Glorious Fool - by John Martyn
Distributed by WEA, 99178
Unheralded, hidden, unique and startlingly good - John Martyn in capsule. The title of Martyn's 1980 album (Grace & Danger) pretty well sums up his approach. He's a Scottish folksinger and guitarist who has evolved his craft into a blues-voice Jekyll-and-Hyde, jazz-rock-folk melting pot.
His recent departure from a standard folk format may upset some long-time fans, but the progress he has made in lands of his own discovery is worthy.
Glorious Fool (with Phil Collins of solo and Genesis fame producing in place of Grace & Danger's Martin Levan) is richly aural.
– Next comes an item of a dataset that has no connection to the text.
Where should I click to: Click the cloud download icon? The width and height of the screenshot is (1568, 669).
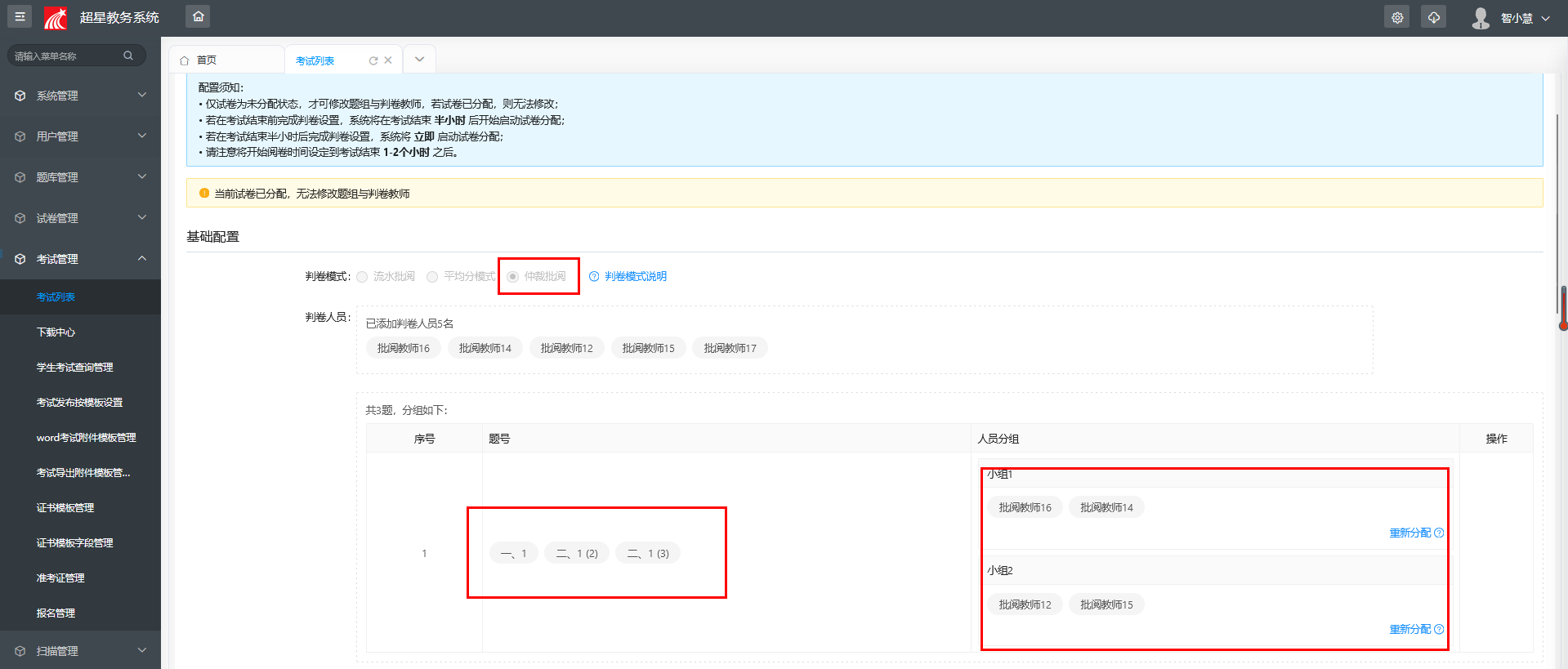tap(1434, 17)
At times it is frightening in its images, but never despairing. Martyn's voice, capable of being both enticing and threatening, is never without a gruff, near-slurring character.
And the music -paced by Martyn's delicate guitar, Collins identifiable (and, in this context, thankfully understated) percussion work and Max Middleton's keyboards- is always sensuous.
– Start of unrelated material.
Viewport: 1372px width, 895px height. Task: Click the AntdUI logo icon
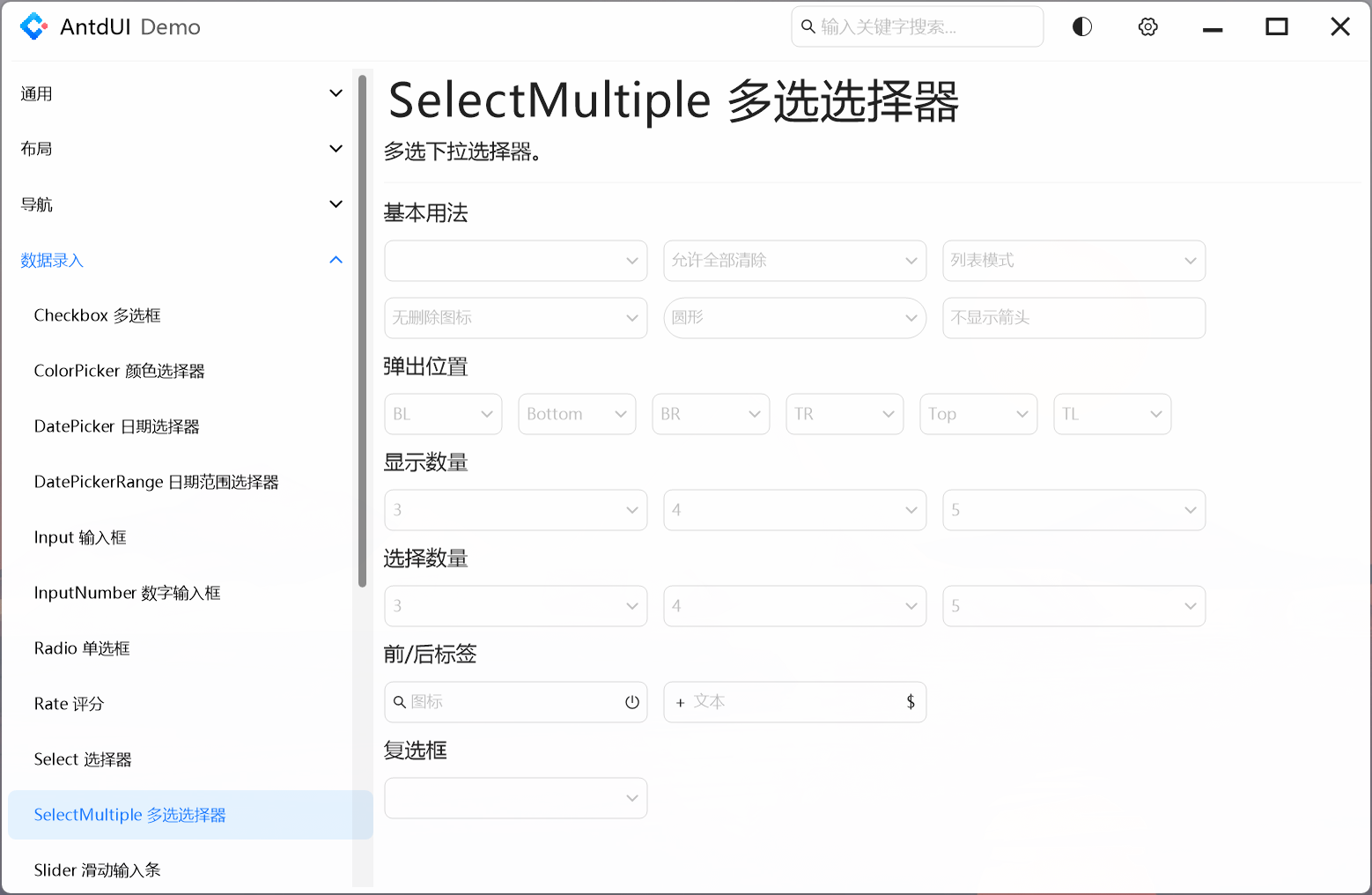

The cast, which has the potential to be oppressive, is most decidedly in control: from Collins, through former Jeff Beck cohort Middleton, to Eric Clapton. Clapton's fluid guitar lines link perfectly with Martyn's lyrical six-string wanderings on Couldn't Love You More.
Glorious Fool should bridge the gap for those mystified by the slightly distant Grace & Danger, but enthralled by earlier work like One World and So Far So Good.
This review preceded that of Neil Young's Reactor on page 25 of Alberta-based Red Deer Advocate, issue Saturday 28 November 1981. Not all critics have failing ears... Later on the writer became managing editor of the paper.